— DIRECTIVE —
Print all of the rows below verbatim, changing nothing.

— DATA ROWS —
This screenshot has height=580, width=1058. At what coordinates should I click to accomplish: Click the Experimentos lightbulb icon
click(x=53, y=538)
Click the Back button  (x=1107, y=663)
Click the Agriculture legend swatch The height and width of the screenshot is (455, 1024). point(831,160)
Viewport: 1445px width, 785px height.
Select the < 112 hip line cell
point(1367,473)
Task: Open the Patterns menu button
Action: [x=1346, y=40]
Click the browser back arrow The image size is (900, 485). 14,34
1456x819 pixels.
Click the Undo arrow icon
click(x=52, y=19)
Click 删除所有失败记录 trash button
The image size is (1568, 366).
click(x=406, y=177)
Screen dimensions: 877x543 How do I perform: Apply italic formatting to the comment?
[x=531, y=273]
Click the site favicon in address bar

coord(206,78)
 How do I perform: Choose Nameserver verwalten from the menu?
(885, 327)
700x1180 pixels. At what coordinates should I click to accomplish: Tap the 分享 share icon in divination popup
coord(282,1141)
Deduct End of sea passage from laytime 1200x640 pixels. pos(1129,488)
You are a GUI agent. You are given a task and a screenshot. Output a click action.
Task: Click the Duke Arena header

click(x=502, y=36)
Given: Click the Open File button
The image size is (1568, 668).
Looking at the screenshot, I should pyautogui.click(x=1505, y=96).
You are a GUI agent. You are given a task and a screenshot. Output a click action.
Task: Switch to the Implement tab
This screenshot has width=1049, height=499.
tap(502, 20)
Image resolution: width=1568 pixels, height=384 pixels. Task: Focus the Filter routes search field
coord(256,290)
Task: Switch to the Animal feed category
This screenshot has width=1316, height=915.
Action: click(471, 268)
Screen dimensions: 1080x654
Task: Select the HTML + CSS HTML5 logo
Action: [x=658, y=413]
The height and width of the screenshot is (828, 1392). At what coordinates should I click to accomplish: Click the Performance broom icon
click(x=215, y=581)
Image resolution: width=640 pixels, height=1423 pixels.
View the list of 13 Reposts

— EXERCISE SOLUTION —
This screenshot has height=580, width=1058. At what coordinates should I click to accomplish: Click the Experimentos lightbulb icon
click(x=53, y=538)
Click the Back button  (x=1107, y=663)
Click the Agriculture legend swatch The height and width of the screenshot is (455, 1024). point(831,160)
Viewport: 1445px width, 785px height.
Select the < 112 hip line cell
point(1367,473)
Task: Open the Patterns menu button
Action: [x=1346, y=40]
Click the browser back arrow The image size is (900, 485). 14,34
1456x819 pixels.
Click the Undo arrow icon
click(x=52, y=19)
Click 删除所有失败记录 trash button
The image size is (1568, 366).
click(x=406, y=177)
Screen dimensions: 877x543 How do I perform: Apply italic formatting to the comment?
[x=531, y=273]
Click the site favicon in address bar

coord(206,78)
 How do I perform: Choose Nameserver verwalten from the menu?
(885, 327)
700x1180 pixels. At what coordinates should I click to accomplish: Tap the 分享 share icon in divination popup
coord(282,1141)
Deduct End of sea passage from laytime 1200x640 pixels. pos(1129,488)
You are a GUI agent. You are given a task and a screenshot. Output a click action.
Task: Click the Duke Arena header

click(x=502, y=36)
Given: Click the Open File button
The image size is (1568, 668).
Looking at the screenshot, I should pyautogui.click(x=1505, y=96).
You are a GUI agent. You are given a task and a screenshot. Output a click action.
Task: Switch to the Implement tab
This screenshot has width=1049, height=499.
tap(502, 20)
Image resolution: width=1568 pixels, height=384 pixels. Task: Focus the Filter routes search field
coord(256,290)
Task: Switch to the Animal feed category
This screenshot has width=1316, height=915.
Action: click(471, 268)
Screen dimensions: 1080x654
Task: Select the HTML + CSS HTML5 logo
Action: [x=658, y=413]
The height and width of the screenshot is (828, 1392). At what coordinates should I click to accomplish: Click the Performance broom icon
click(x=215, y=581)
Image resolution: width=640 pixels, height=1423 pixels.
View the list of 13 Reposts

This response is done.